Data excerpts START

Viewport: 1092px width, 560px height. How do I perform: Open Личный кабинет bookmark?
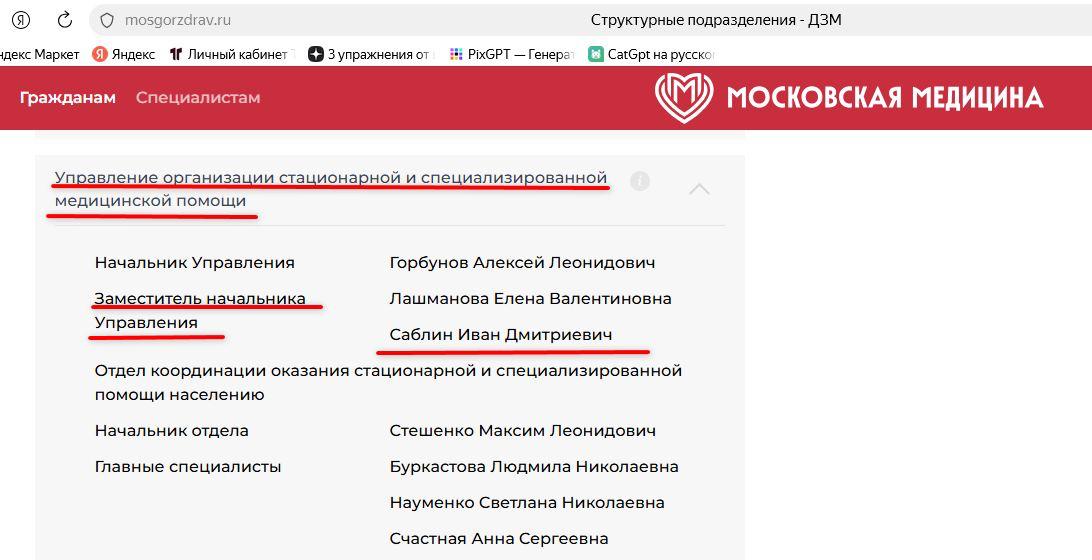pos(233,54)
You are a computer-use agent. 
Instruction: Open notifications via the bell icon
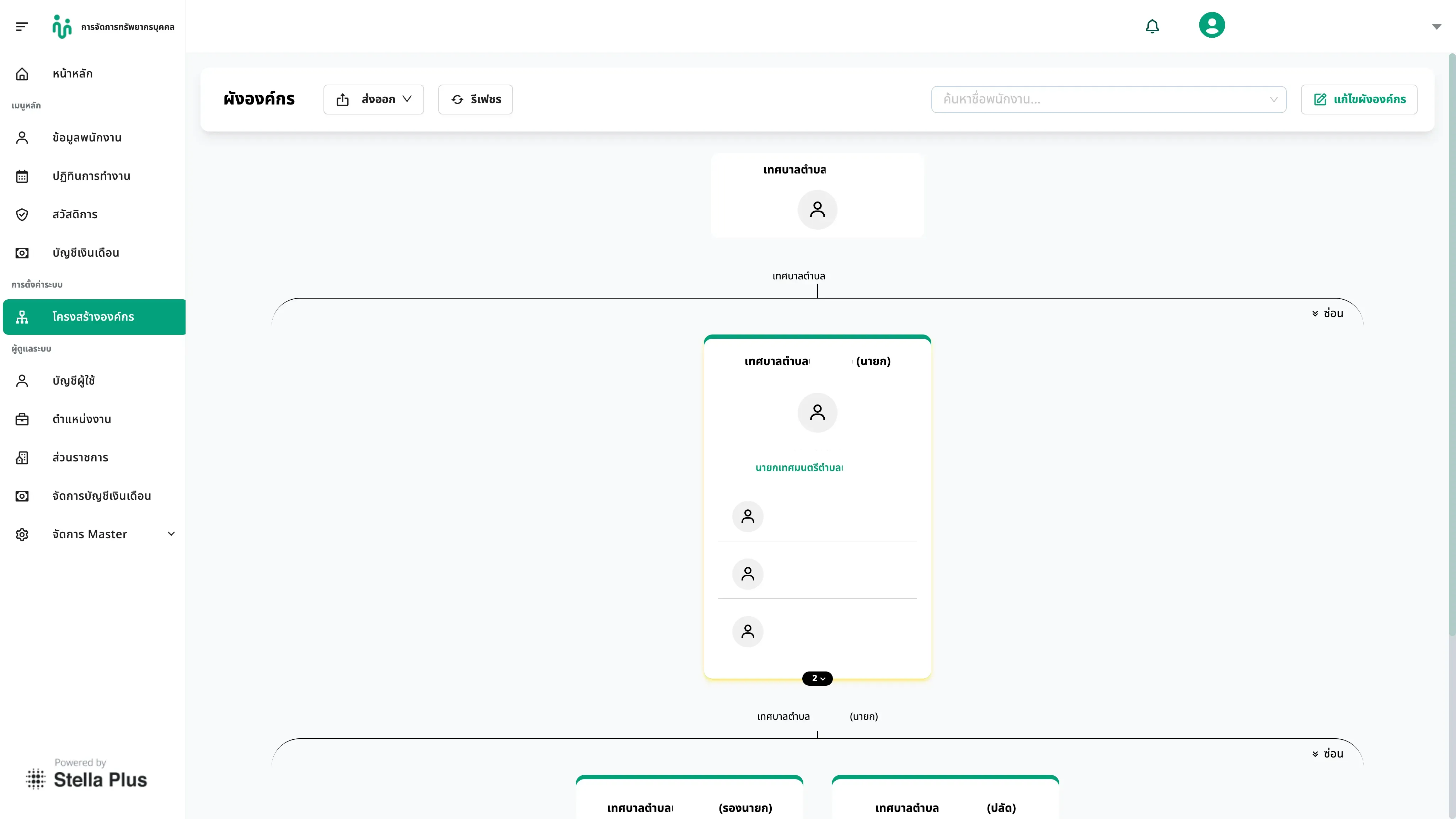(x=1152, y=27)
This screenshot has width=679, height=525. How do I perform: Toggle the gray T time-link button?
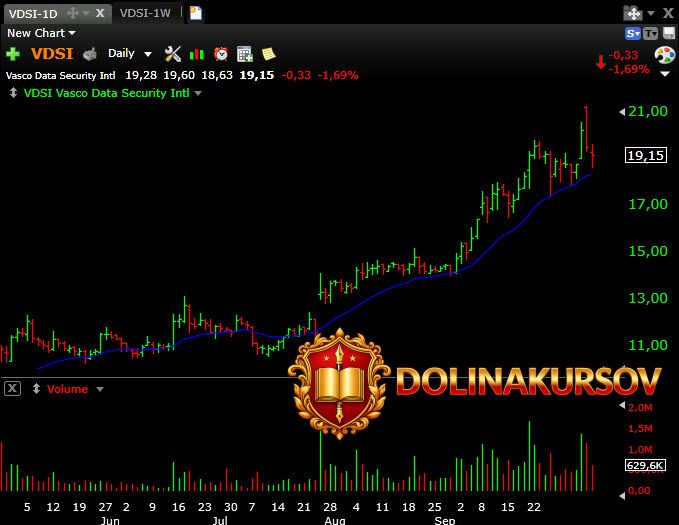(x=650, y=33)
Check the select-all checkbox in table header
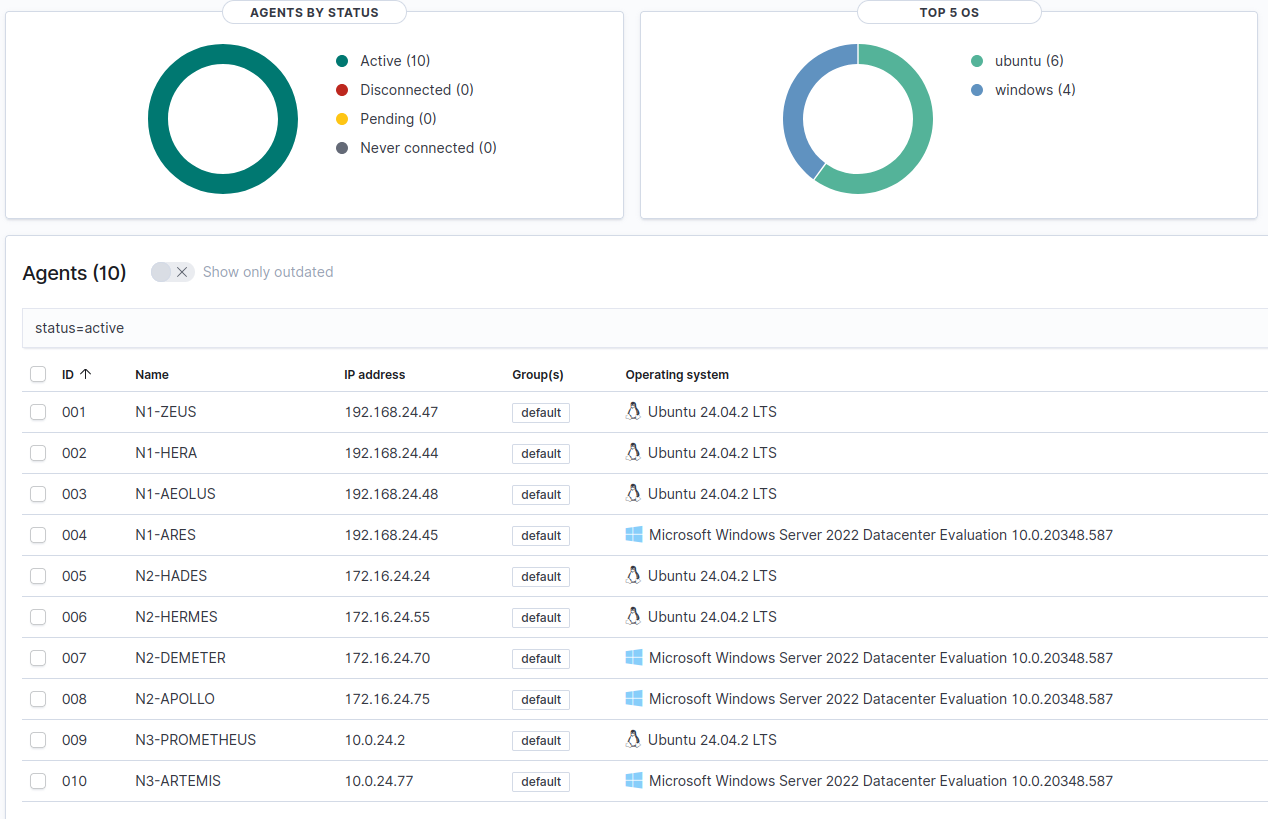Screen dimensions: 1268x819 (38, 374)
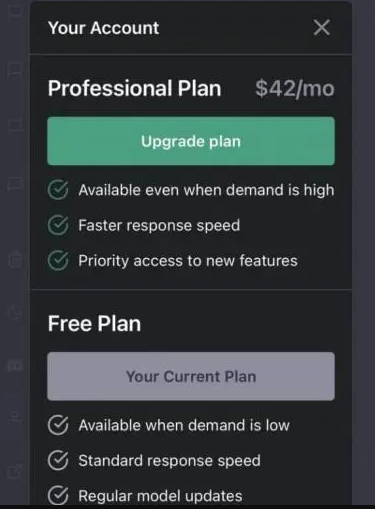Click the Priority access to new features text
The height and width of the screenshot is (509, 375).
point(188,261)
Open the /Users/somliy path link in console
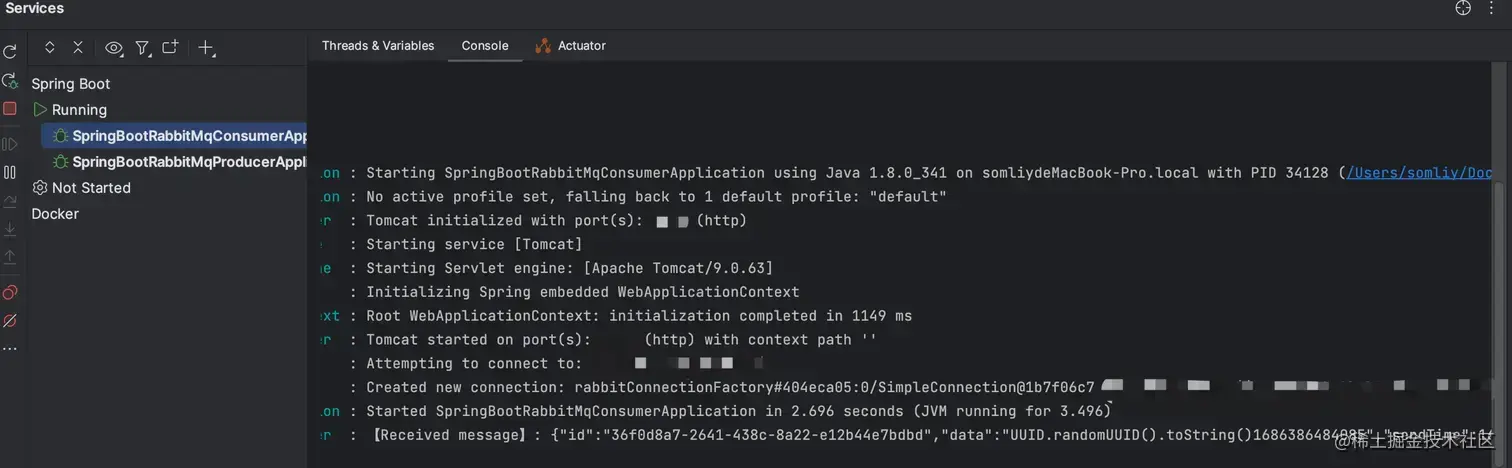The width and height of the screenshot is (1512, 468). [1420, 173]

Data excerpts END

• **Try it**
Keeping every word as it is, write out all the data and omit the pictures.

• **Answer below**
Viewport: 1092px width, 560px height. How do I perform: Open Личный кабинет bookmark?
pos(233,54)
You are a computer-use agent. 
Instruction: Open notifications via the bell icon
(x=1152, y=27)
This screenshot has width=679, height=525. How do I perform: Toggle the gray T time-link button?
(x=650, y=33)
Check the select-all checkbox in table header
Screen dimensions: 1268x819 (38, 374)
Click the Priority access to new features text
The height and width of the screenshot is (509, 375).
point(188,261)
Open the /Users/somliy path link in console
The width and height of the screenshot is (1512, 468). [1420, 173]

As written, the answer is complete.